What you need to do
Please repeat the line that has "About (53, 936)" and all lines after it, exactly as they appear, through the end of the entries.

Input
========================

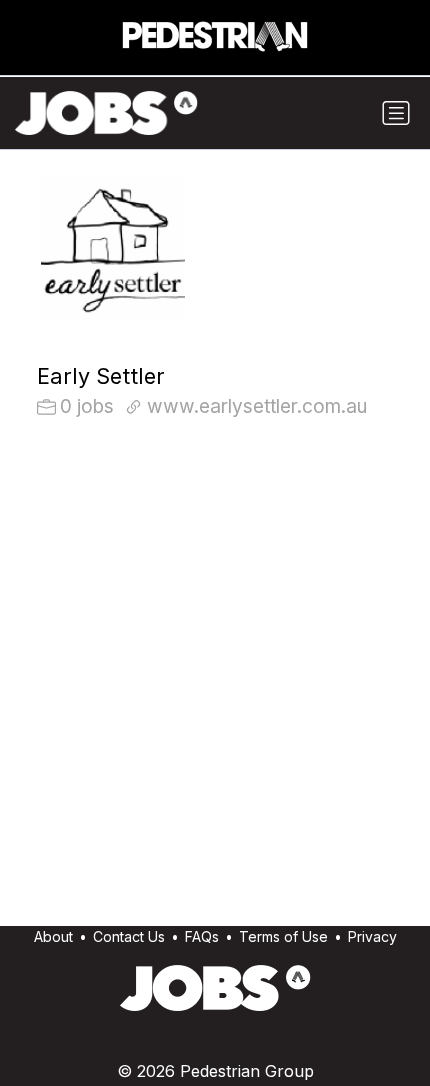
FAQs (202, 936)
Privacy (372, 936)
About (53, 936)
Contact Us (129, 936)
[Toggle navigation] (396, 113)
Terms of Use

========================

Output of the exercise
About (53, 936)
Contact Us (129, 936)
[Toggle navigation] (396, 113)
Terms of Use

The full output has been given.